Task statement. Using the data below, determine the number of lines that include the string "Wahn". Write only that number.

(Source records Opens)

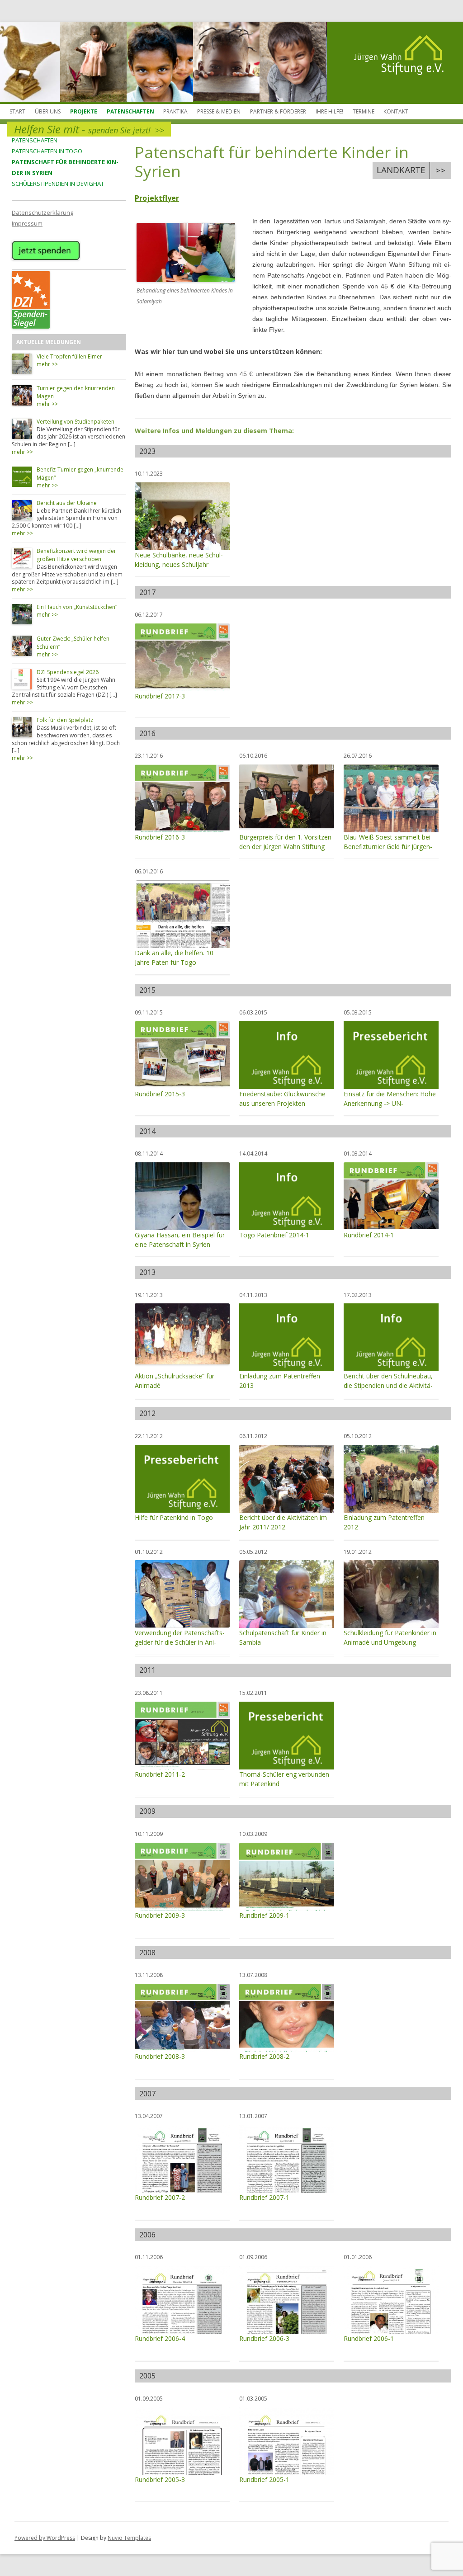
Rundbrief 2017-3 (160, 696)
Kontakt (395, 111)
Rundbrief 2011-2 (160, 1774)
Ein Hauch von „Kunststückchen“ (77, 607)
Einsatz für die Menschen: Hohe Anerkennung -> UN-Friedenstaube (390, 1103)
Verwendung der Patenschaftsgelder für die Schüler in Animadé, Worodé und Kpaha (180, 1642)
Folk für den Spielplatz (65, 720)
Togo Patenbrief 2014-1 (274, 1235)
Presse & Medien (219, 111)
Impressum (27, 223)
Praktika (175, 111)
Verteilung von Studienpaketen (75, 421)
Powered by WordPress (44, 2538)
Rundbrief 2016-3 (160, 837)
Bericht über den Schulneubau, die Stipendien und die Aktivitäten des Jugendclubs (388, 1385)
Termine (363, 111)
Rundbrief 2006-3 (264, 2338)
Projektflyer (157, 198)
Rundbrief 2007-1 (264, 2197)
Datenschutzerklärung (42, 212)
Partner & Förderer (278, 111)
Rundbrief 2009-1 (264, 1915)
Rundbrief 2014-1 (369, 1235)
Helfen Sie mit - (89, 129)
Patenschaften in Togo (47, 151)
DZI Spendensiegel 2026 (68, 672)
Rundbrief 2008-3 (160, 2056)
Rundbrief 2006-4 (160, 2338)
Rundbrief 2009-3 (160, 1915)
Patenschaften (130, 111)
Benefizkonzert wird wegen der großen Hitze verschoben (76, 555)
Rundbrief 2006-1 (369, 2338)
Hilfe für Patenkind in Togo (174, 1517)
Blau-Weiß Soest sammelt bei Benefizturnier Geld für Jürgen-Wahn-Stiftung (388, 846)
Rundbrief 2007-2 (160, 2197)
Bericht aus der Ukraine (67, 503)
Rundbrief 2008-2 (264, 2056)
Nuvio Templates (129, 2538)
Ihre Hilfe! (329, 111)
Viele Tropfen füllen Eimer (69, 356)
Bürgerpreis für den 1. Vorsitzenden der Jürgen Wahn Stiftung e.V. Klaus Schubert (286, 846)
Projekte (83, 111)
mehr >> (47, 364)
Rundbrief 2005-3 (160, 2479)
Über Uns (48, 111)
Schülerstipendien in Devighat (58, 183)
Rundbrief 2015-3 (160, 1094)
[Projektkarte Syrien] (412, 170)
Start (17, 111)
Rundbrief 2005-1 (264, 2479)
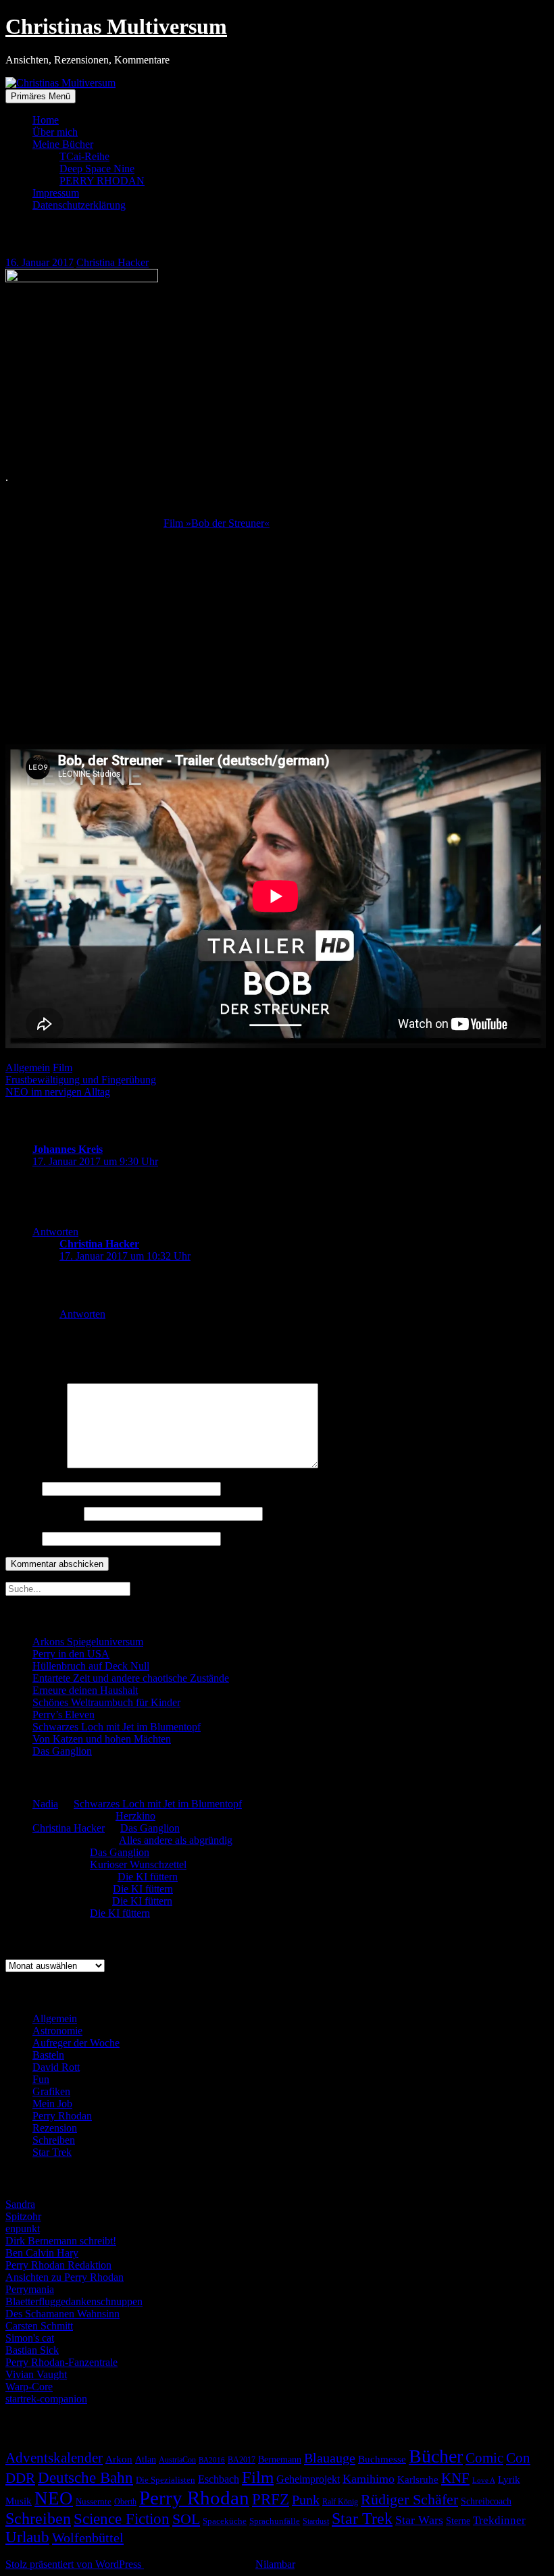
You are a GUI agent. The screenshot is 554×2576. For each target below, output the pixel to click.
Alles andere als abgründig (175, 1840)
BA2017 (241, 2460)
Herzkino (135, 1816)
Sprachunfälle (274, 2521)
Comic (484, 2458)
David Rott (56, 2067)
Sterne (458, 2521)
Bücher (436, 2456)
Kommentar (34, 1464)
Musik (18, 2501)
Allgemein (27, 1067)
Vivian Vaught (36, 2374)
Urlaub (27, 2537)
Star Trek (52, 2152)
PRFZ (270, 2499)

(Source records Closes)

Answer for the task. 2